As I understand ADSL, the signal is actually analogue, so could benefit from the lack of connectors and cable joins?
Anyone done this and, if so, is it worth it or am I wasting my time and should I just stick the BT ADSL V1.0 box on the wall and use a plug?
TJ
If your service fails and an engineer is called to your premises to investigate, they will expect everything to be as normal, regardless of the fact that you are lucky enough to have a single bit of wire direct into the exchange!
If you solder the connections, you risk a cold solder joint and thus shoot-self in foot.
CAT V (and other telecoms cabling) is never soldered.
The BT box on the wall has push in style fittings (standard BT issue) which is what I would hook the modem cable into.
I know the BT engineers reasonably well here - would be no issues there.
It's a case of whether or not an ultra clean line is a benefit. I can't actually see how it couldn't be - ADSL must presumably use some kind of error correction?
TJ
When someone said 'hard wire' it meant a solder connection vs a removable connector. Perhaps I didn't get your point of what you meant by 'hard wired'
Sorry, my fault - bit misleading with my terminology!

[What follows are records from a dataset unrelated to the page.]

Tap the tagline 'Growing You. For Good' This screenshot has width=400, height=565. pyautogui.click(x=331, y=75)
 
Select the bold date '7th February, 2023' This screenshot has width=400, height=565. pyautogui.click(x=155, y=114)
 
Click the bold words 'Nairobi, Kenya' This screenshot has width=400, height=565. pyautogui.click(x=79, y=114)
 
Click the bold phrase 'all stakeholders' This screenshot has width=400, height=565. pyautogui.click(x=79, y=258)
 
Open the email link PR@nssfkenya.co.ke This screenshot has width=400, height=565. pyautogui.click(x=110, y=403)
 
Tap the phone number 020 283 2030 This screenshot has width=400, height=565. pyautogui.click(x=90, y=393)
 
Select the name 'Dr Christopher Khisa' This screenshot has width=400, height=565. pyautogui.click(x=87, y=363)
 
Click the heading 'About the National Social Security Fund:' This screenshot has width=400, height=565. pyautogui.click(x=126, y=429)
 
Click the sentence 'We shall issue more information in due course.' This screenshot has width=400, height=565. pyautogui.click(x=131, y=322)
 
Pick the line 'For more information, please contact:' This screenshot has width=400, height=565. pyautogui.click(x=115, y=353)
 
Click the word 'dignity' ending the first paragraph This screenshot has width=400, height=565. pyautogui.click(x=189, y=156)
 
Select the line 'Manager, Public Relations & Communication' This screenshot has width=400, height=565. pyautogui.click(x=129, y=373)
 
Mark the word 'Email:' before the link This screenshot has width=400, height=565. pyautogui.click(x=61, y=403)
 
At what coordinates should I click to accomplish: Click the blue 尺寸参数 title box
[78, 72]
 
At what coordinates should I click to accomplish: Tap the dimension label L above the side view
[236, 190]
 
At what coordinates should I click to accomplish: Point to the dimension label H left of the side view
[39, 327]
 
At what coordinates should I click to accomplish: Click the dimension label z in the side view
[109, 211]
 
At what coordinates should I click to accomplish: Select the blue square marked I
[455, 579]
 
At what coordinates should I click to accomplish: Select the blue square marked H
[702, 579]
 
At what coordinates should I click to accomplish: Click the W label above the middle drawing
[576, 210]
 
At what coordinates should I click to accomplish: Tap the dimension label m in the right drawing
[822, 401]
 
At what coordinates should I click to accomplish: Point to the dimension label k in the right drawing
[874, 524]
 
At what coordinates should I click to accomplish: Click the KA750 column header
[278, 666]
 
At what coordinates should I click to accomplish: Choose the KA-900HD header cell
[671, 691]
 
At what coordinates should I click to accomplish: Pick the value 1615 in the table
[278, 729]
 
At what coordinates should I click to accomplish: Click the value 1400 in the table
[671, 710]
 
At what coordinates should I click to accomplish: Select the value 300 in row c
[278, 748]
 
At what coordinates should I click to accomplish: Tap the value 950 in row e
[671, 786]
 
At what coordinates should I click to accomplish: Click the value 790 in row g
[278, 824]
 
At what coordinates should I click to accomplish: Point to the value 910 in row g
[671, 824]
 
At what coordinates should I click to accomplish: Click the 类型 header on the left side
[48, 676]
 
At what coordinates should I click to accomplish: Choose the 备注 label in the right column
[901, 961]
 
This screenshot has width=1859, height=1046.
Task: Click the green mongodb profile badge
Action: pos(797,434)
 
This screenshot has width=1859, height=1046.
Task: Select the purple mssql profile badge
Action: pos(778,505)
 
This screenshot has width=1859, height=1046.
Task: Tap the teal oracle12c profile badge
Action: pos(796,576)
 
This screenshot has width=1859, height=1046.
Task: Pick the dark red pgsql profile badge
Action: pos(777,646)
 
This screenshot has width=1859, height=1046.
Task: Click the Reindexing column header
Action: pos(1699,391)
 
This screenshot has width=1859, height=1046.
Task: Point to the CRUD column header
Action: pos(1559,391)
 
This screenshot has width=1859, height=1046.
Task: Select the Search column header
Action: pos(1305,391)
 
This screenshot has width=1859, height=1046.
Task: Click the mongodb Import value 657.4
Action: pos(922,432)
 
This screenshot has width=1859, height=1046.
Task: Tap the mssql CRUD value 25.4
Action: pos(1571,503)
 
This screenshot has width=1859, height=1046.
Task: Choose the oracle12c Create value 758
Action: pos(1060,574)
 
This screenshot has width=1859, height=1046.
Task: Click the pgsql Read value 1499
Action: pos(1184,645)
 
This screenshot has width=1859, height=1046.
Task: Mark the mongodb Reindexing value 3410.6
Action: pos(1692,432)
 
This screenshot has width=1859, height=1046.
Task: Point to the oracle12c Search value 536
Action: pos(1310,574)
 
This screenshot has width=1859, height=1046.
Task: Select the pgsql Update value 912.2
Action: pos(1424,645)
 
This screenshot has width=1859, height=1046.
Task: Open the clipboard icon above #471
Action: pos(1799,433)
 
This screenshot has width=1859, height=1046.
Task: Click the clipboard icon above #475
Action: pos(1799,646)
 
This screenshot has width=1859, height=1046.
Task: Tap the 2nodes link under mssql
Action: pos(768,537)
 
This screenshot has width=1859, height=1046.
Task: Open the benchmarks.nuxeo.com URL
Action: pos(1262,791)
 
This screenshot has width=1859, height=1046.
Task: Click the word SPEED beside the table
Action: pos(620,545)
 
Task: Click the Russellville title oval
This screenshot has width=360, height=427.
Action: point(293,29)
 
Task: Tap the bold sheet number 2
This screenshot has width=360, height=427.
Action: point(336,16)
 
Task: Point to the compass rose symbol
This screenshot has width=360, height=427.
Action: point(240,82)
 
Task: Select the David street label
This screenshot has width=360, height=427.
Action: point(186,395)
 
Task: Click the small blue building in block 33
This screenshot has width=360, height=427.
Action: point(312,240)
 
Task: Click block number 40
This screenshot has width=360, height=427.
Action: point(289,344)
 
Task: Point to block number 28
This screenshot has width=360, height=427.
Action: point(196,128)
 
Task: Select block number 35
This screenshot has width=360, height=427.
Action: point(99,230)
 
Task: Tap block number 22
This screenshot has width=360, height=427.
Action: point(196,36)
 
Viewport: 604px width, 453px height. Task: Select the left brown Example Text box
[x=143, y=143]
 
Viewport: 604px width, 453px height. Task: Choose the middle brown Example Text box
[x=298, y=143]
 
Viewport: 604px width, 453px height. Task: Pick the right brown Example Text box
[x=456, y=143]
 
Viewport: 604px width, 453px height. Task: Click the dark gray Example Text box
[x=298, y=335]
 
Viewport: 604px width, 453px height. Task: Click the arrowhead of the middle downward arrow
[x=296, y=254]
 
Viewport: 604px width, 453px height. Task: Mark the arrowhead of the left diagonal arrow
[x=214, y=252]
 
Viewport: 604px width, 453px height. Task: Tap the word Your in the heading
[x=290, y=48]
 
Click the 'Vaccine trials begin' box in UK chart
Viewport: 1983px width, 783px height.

What I mean is rather than putting a socket on the wall, and connecting the socket to the BT frame in our office, I just cut one plug off the modem lead and hook that straight to the frame.
TJ
If an engineer was to ever come around for any reason and see that you had tampered with any of the equipment they had provided to you then you could either have your account disabled or if you were ever to call for support they could refuse you as you have modified it yourself.
If an engineer was to ever come around for any reason and see that you had tampered with any of the equipment they had provided to you then you could either have your account disabled or if you were ever to call for support they could refuse you as you have modified it yourself.
That's really not an issue for me.
My understanding of the way that UK ADSL works is that it is capped at the exchange and tinkering with your modem wont give you any increase in speed.
This is the question - performance. I realise that the speed is capped at 512/1mb/2mb etc at the exchange end - I guess the info I'm after relates to getting as close to that theoretical maximum as possible.
I guess I'll just do it anyway - it certainly can't degrade performance.